Modular electronic systems are generally configured as card shelf assemblies to optimize space efficiency within a central office or other similar facilities. Card shelves include individual plug-in electronic module cards having different functions that communicate across a backplane. The electronic cards may have different thicknesses depending upon the amount of electronic circuitry contained in each electronic card. The electronic cards may also have flanges on the top or bottom which fit into grooves into the card shelf for sliding the electronic cards into the card shelf and plugging the electronic cards into connectors located in the backplane of the card shelf.
The card shelf may also include an open or perforated top and bottom portion to allow thermal energy generated by the electronic cards during operation to escape the card shelf. The card shelf may also include a fan assembly for directing airflow through the card shelf to dissipate thermal energy generated by the electronic cards during operation.
Known card shelves present certain drawbacks. For example, to maximize space within a card shelf, electronic cards are placed in close proximity to one another. As a result, dissipation of thermal energy generated by the electronic cards during operation may be difficult or inadequate to maintain proper operation of the electronic cards. Additionally, the thermal energy generated by the electronic cards may cause a fire to ignite within the card shelf, thereby damaging one or more of the electronic cards. Including fan assemblies in known card shelves also presents certain drawbacks. For example, airflow generated by the fan assembly may cause acceleration and/or propagation of a fire ignited within the card shelf.
The present invention provides a card shelf fire suppression system and method that addresses shortcomings of prior systems and methods. In particular, a passively activated damper system is provided that substantially suppresses a fire that may ignite within the card shelf.
According to one embodiment of the present invention, a card shelf includes a backplane and a plurality of slots each configured to receive an electronic card adapted for engagement with the backplane. The system also includes an airflow path for providing airflow adjacent the electronic card for dissipating thermal energy generated by the electronic card. The system further includes a damper system disposed proximate the slots and operable to passively activate in response to a predetermined temperature condition to substantially prevent airflow through the slots.
According to another embodiment of the present invention, a method for passively controlling airflow to an electronic card in a card shelf includes providing a damper disposed proximate the electronic card. The damper includes a thermal fuse being responsive to a predetermined temperature condition. The method also includes supporting the damper proximate the thermal fuse in a first position relative to the electronic card such that airflow passes adjacent the electronic card. The method further includes passively activating the damper in response to the predetermined temperature condition such that the thermal fuse deforms to cause the damper to travel from the first position to a second position relative to the electronic card to substantially prevent airflow adjacent the electronic card.

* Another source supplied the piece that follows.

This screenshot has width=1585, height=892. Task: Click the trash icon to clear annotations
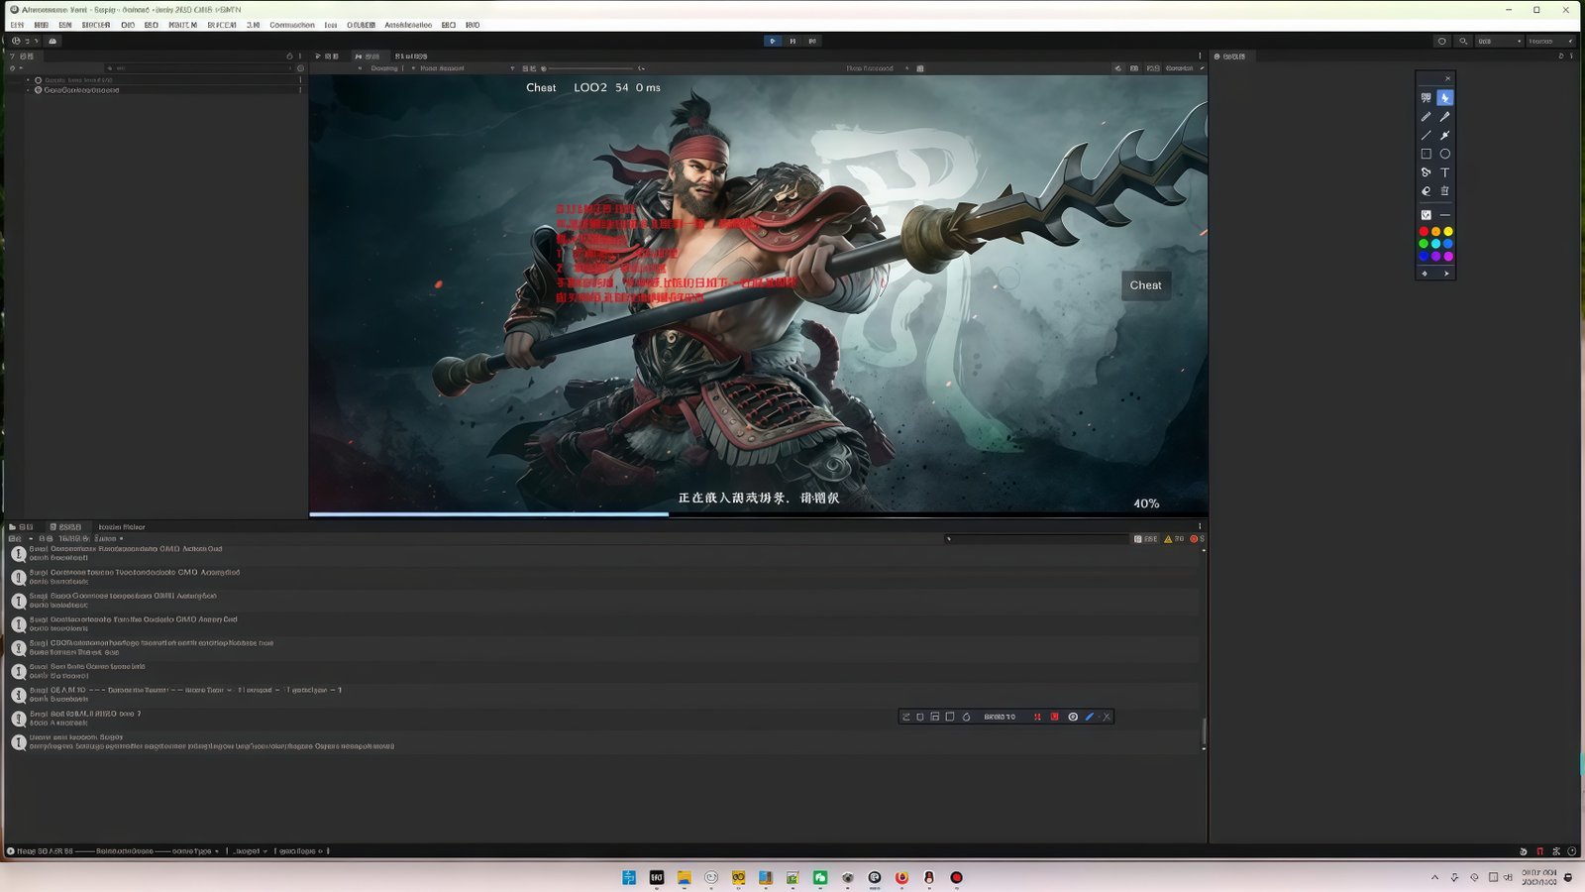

Technical advantages of the present invention include providing an improved method and system for passively suppressing a fire that may ignite within a card shelf. In particular, a damper system is provided to passively activate in response to a predetermined temperature condition. The predetermined temperature condition may be selected such that an elevated temperature condition generally associated with a fire within the card shelf causes passive activation of the damper system. According to one embodiment of the present invention, the damper system includes a thermal fuse coupled to a damper. The damper is supported at the location of the thermal fuse in a position to accommodate airflow through the card shelf during normal operating conditions. In response to an elevated temperature condition that may be indicative of a fire within the card shelf, the thermal fuse deforms, thereby causing the damper to become unsupported and travel to a closed position to substantially prevent airflow adjacent the electronic cards. Thus, the system is passively activated to substantially suppress and/or contain a fire ignited within the card shelf.
Another technical advantage of the present invention includes providing a card shelf fire suppression system and method that is generally inexpensive and less susceptible to electrical and/or mechanical failure. For example, according to one embodiment of the present invention, a damper is supported at a location of a thermal fuse such that deformation of the thermal fuse in response to an elevated temperature condition causes the damper to become unsupported and travel to a closed position, thereby substantially preventing airflow adjacent the electronic card. In this embodiment, gravitational forces act on the damper to move the damper from an open position to the closed position. Thus, the present invention is less susceptible to electrical and/or mechanical failure that may be associated with electrically-actuated fire damper systems.
Other technical advantages of the present invention will be readily apparent to one skilled in the art from the following figures, descriptions and claims.